═════ GIVEN PASSAGE

The truth is that in the vast majority of pilot and production lines, most data isn't looked at. There is an overwhelming amount of variables being collected at all times -- process variables, electrochemical variables, equipment settings, build metadata, and more. In a production setting, this means that potential root causes for systemic problems are simply never investigated.

Consider a common problem like self-discharge, measured as a ΔV during the aging step. The list of potential causes of self-discharge is nearly every process, material, and setting. To attempt to find a root cause requires investigating:

Item to investigate Mechanism
Incoming Quality Inspection Contamination, impurities
Mixing Contamination, rheology, equipment
Coating Contamination, uniformity, loading
Drying Contamination, temperature, environment
Calendaring Contamination, waviness, thickness
Slitting Contamination, burrs
Winding Electrode cutting, tab welding, overhang
Assembly Contamination, cell can, welding
Formation Formation protocol

Conventionally, you'd examine each process step individually in a sequential manner over a period of several months. The typical workflow is to gather the data and plot a scatterplot, one variable at a time.

With a parallel coordinates plot, you can combine the electrochemical data and process metadata to generate insights significantly faster. You can do an initial pass to determine the process area, and then a second pass to drill down into the exact cause in that process area.

══════════
═════ DATA IN THIS EXERCISE

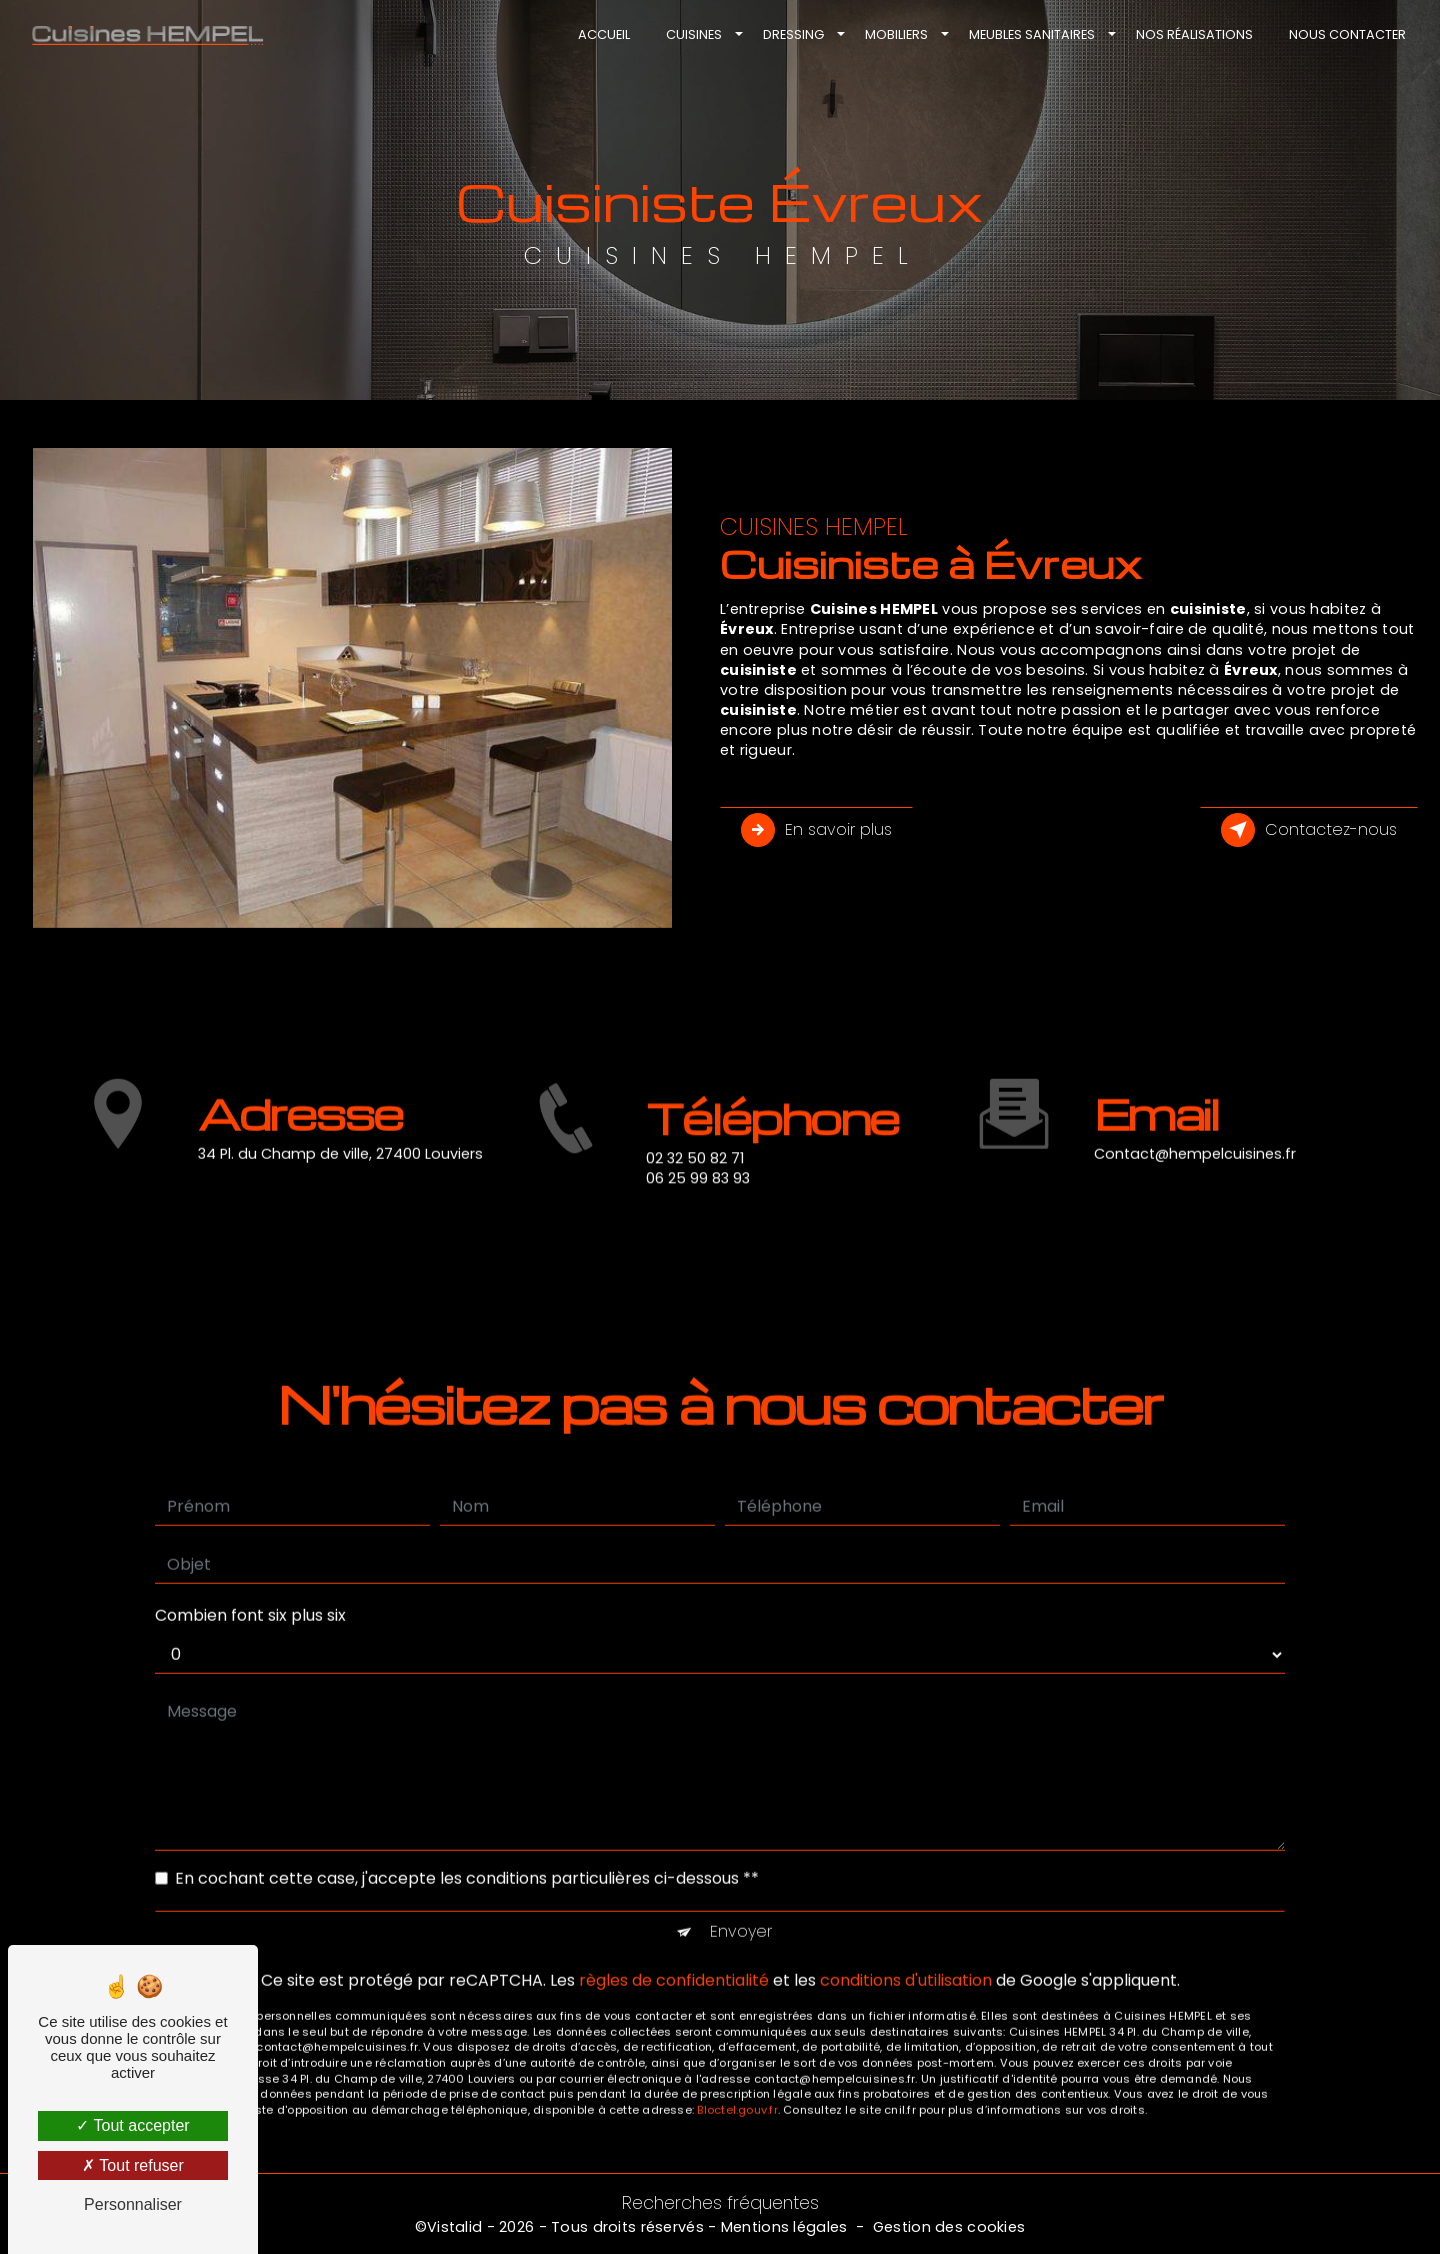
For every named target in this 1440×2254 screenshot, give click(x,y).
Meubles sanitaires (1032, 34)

══════════
═════ DATA IN THIS EXERCISE

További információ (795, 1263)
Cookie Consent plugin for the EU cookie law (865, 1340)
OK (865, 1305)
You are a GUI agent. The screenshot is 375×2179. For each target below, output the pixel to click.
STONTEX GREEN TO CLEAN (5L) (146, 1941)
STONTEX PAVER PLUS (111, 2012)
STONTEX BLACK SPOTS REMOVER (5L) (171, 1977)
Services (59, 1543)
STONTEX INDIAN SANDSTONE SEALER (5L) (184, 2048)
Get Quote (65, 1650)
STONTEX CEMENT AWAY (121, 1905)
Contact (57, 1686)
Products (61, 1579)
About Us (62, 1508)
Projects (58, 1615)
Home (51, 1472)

══════════

* [GOALS]
a - Quote the battery self-discharge text word for word, from "With a parallel" through "that process area.".
b - Present the lines of the records from the one containing "For every named" through the one containing "Meubles sanitaires (1032, 34)" as a numbered list, leaving out blank lines.

* [ANSWERS FOR THE TASKS]
a -
With a parallel coordinates plot, you can combine the electrochemical data and process metadata to generate insights significantly faster. You can do an initial pass to determine the process area, and then a second pass to drill down into the exact cause in that process area.

b -
1. For every named target in this 1440×2254 screenshot, give click(x,y).
2. Meubles sanitaires (1032, 34)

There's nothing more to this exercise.